I’m stupid silly for our garden lately.
We are growing Swiss chard and tomatoes, three kinds of peppers and cucumbers all from seeds. Like, buy little seeds in a package, grow them in cups inside and then plant them in the garden. Now they’re plants. Real, green plants.
That’s the crazy part, we didn’t buy little plants at Home Depot and plant them. These were teeny tiny seeds. How does that happen? I know it happens all of the time, I did the styrofoam cup thingie. I’m sure that’s how all those yummy veggies get to the grocery store, but to grow to it right by my own house is…well, it’s glorious.
I can’t stop going out there and looking at these little plants. The chard is almost big enough to cut and eat.
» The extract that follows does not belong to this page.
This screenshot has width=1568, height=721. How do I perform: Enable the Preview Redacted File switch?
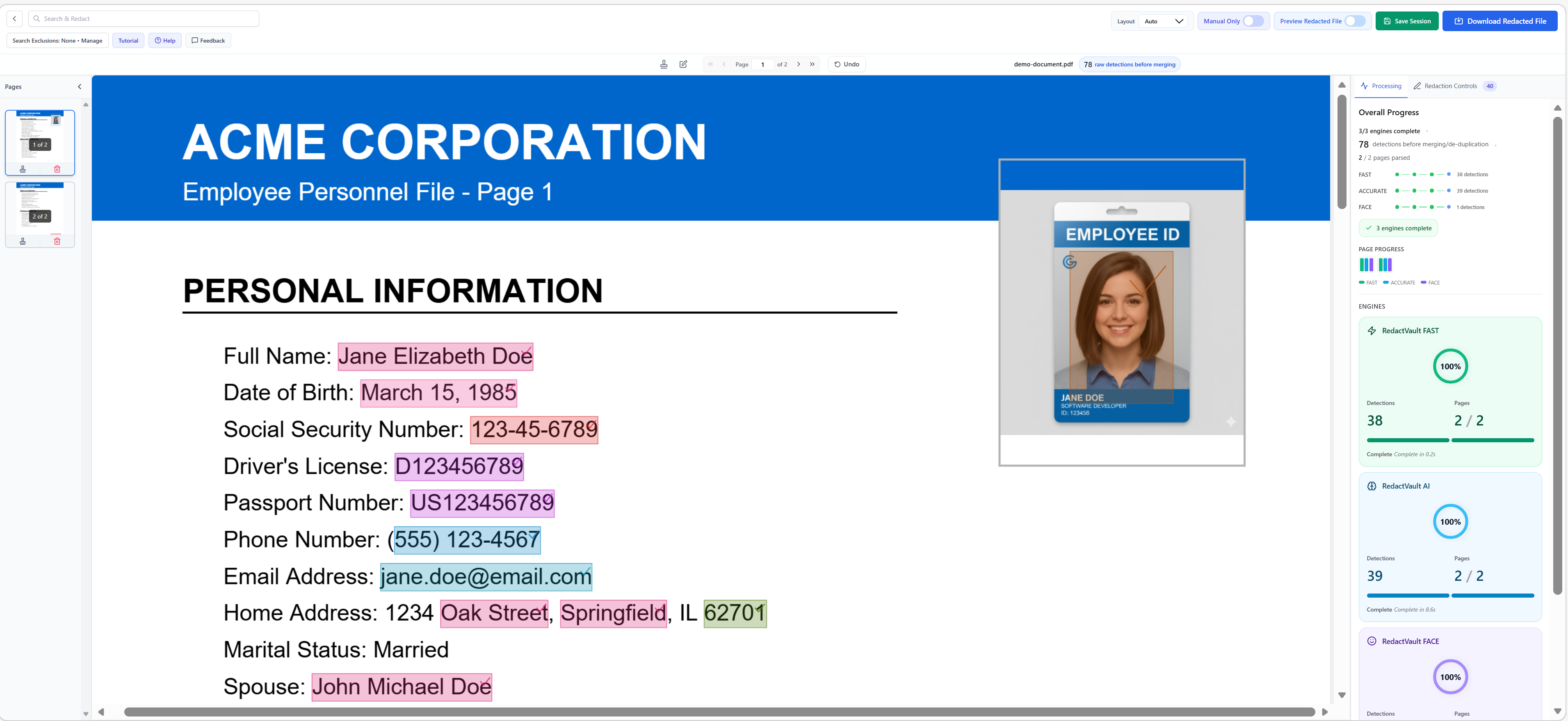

That’s such an incredible thing for me, growing something that I can eat. I take road trips, I know about farms and I see farmers growing things all the time, but until recently, it felt like something other people did, professionals.
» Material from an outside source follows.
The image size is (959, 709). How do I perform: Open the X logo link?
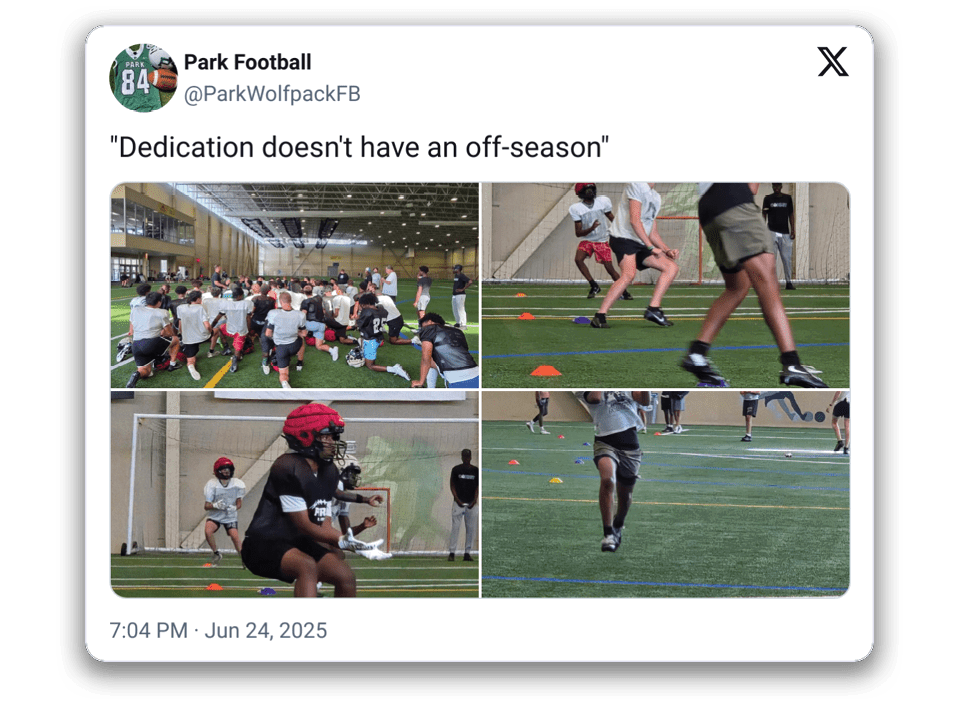832,62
Growing a garden is powerful, sort of makes me think there’s nothing we can’t do. I mean if we can get seeds to make themselves into plants…that’s pretty much magic. We are food producers, farmers, suppliers of sustenance. No certificate, no degree. Just work, dirty fingernails and water. Fantastic.
Throughout my life, I have convinced myself there are so many things I can not do, things I’m not qualified for or have no business doing.
It’s really lovely that one of the most important things in life, providing nourishment, is now right in our side yard. No wonder Jack was willing to trade his cow for those beans. Growing things is super cool fairytale stuff.
My thoughts from the laundry room. Growing tired.